21世紀のこの東京でこの年齢まで生きてたらね、どこかで出会ってます。好奇心旺盛で、目に入るものに興味を持って、身辺のいろいろなことに気づいているはずだし、季節を移ろう風や空を巧みに歌詞にしてきた人だもの。記憶力もいいんだもの。

この言葉に、私はこのひとの頭脳の使い方を垣間見た気がしたんだ。
「ああ、タルトってこれのことですか。知ってました。食べたことありました。」とは言わないのだ。おいそれと結論は出さない、この感じ。

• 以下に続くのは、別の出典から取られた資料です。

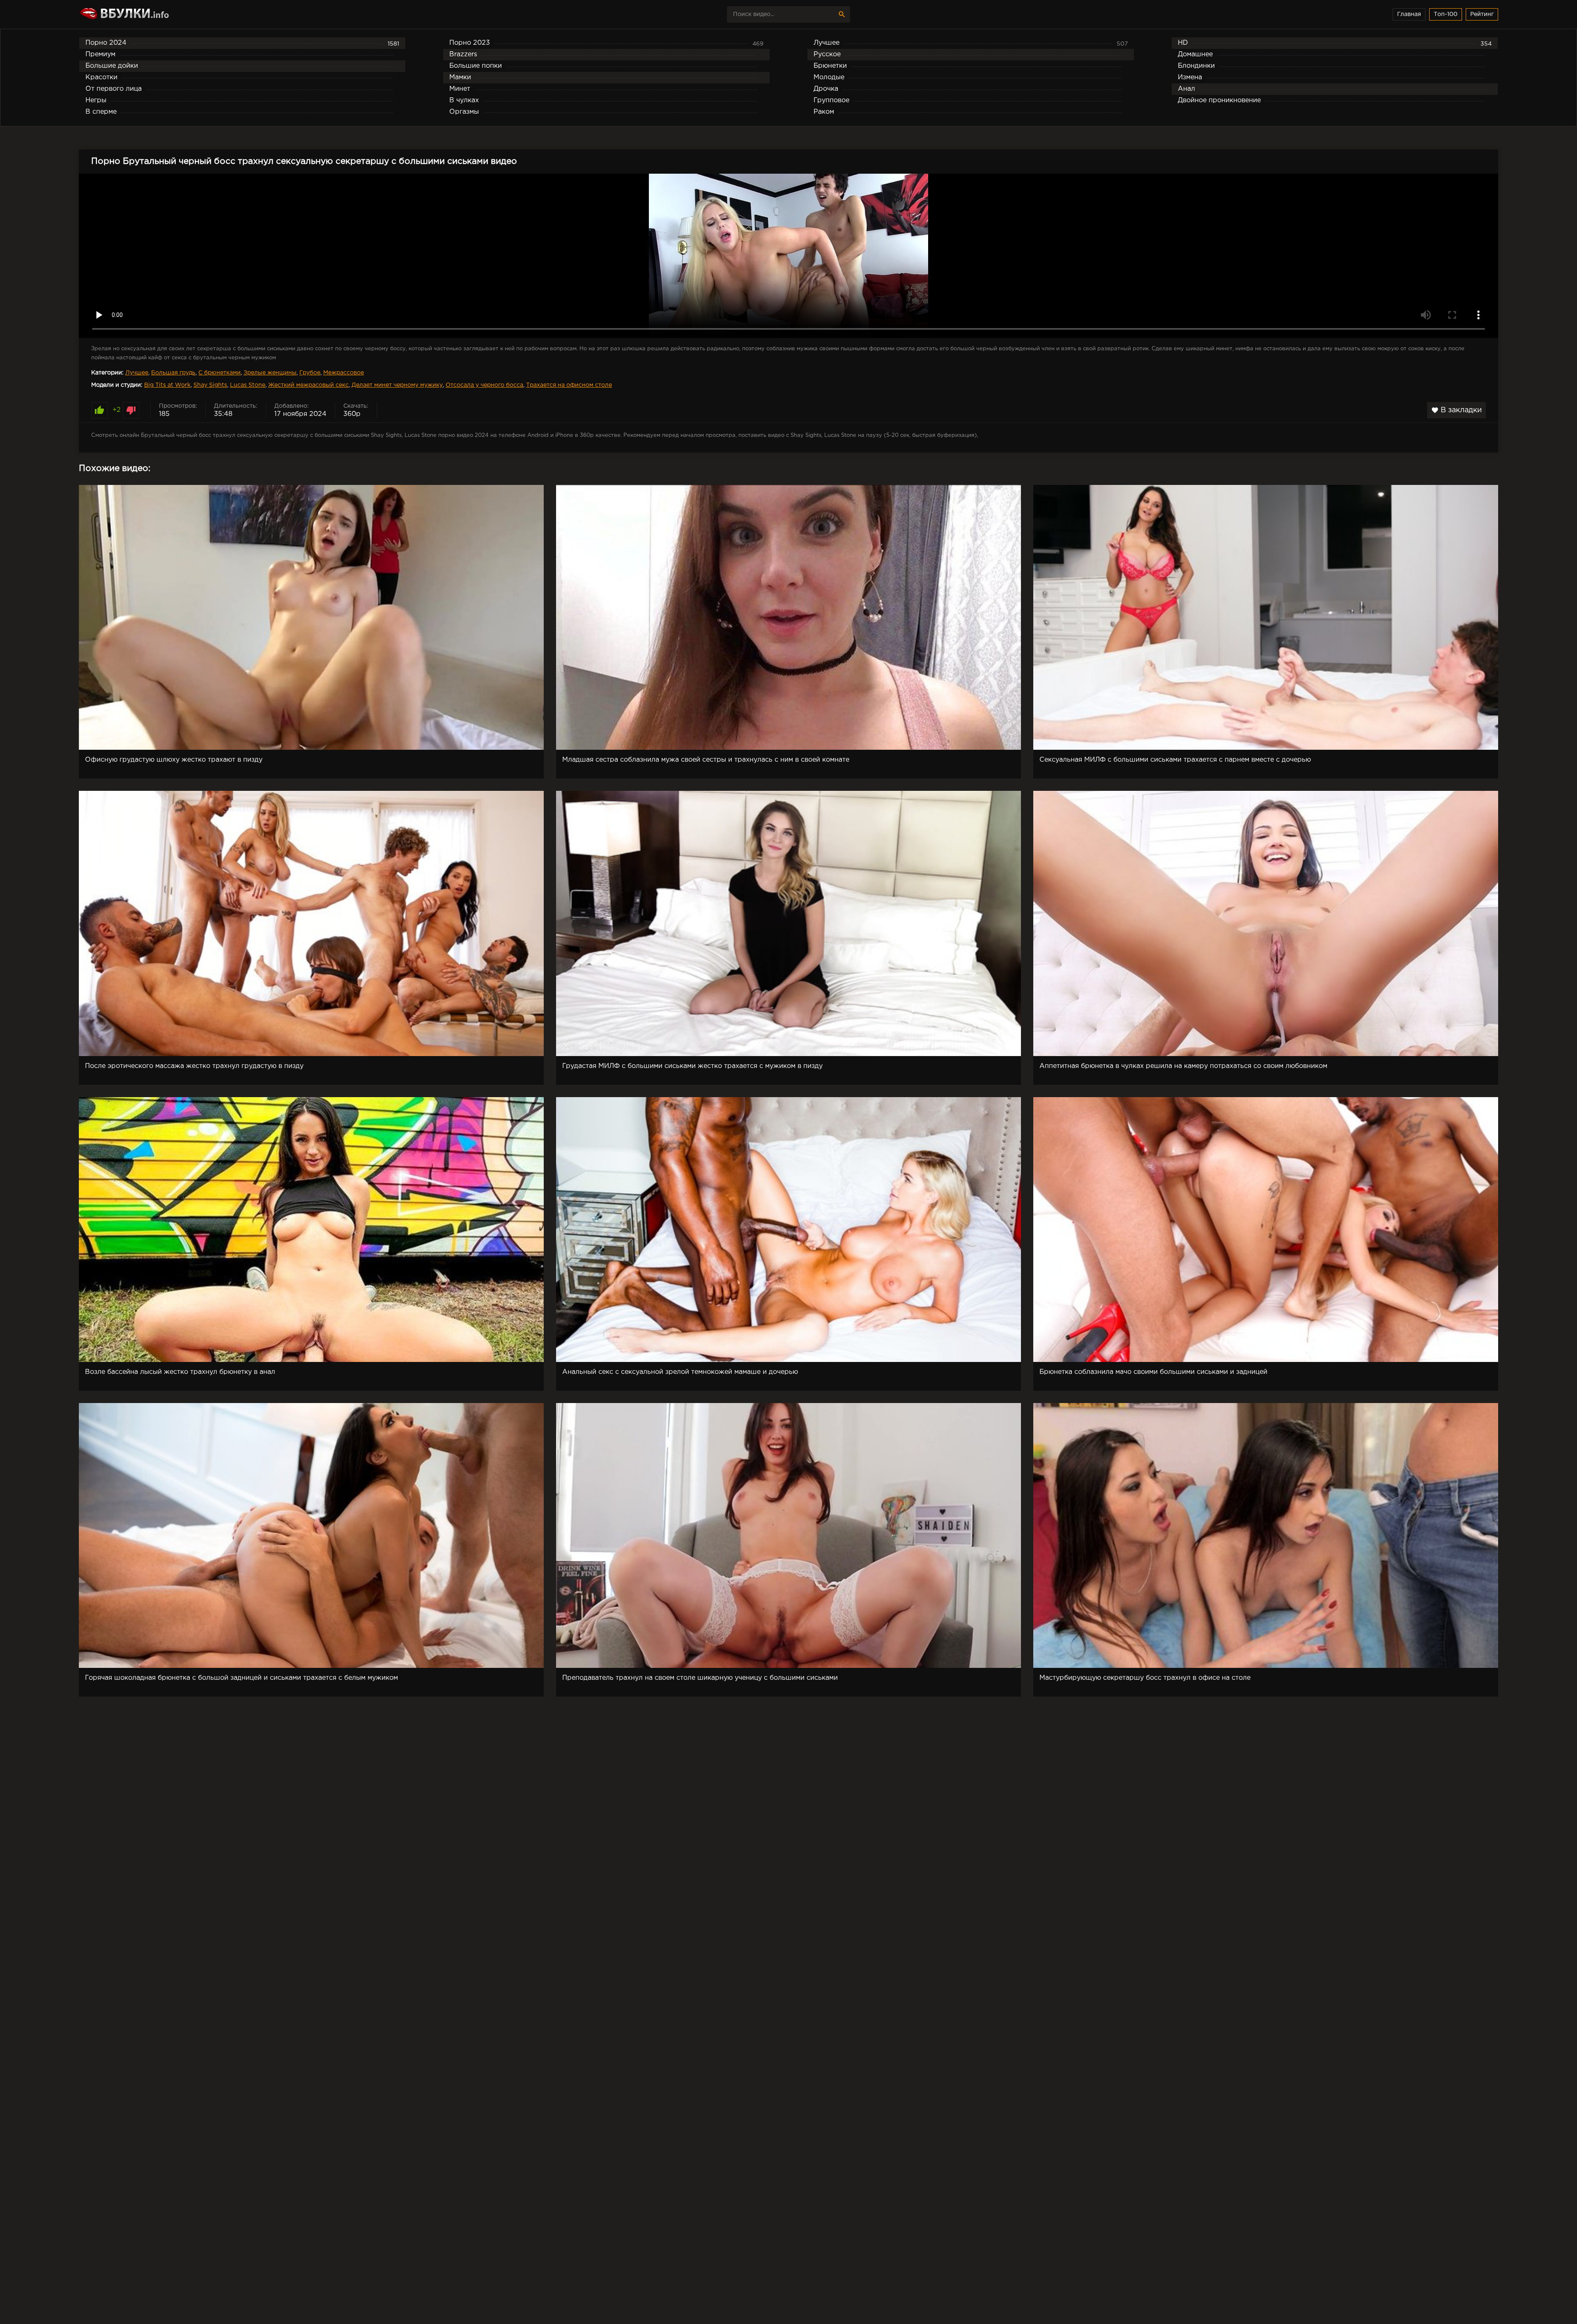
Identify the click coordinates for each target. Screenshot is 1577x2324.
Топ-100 (1445, 14)
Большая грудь (173, 372)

ものすごく好きなのです。

そして結論を出さない代わりに、深追いもしない。
何かに出くわしたとき、いちいち考えない。
これは自分の知っているものか、名前は何か――。
記憶の森に分け入って探しに行ったりはしない。
そういうことに労力を使わないのだ。その作業をすることで、ほんの少しかもしれないが、脳のリソースを使用する。脳内CPUを動かしメモリーを使う。その労力を節約しているわけではなくて、おそらくは使わないことが自然なんだろう。その分を何か他のことに使っているんだろう。あるいは、自分にとって必要な情報かどうかを瞬時に本能的に判断して、必要ないとした物事に関しては感度センサーを切ってしまうのかもしれない。鋭敏なアンテナをあらゆる方向に張り巡らせていては、すぐに消耗してしまうから。

だから結局、タルトを知っていたのか知らなかったのかは謎のままだし、はたまたこれを機に正確に覚えてもらえたかも謎のままだが、私なぞは、彼が発した言葉だと思うと愛おしくてたまらなくなり、タルトに妙な愛着を持つようになってしまった。あなたはどうですか?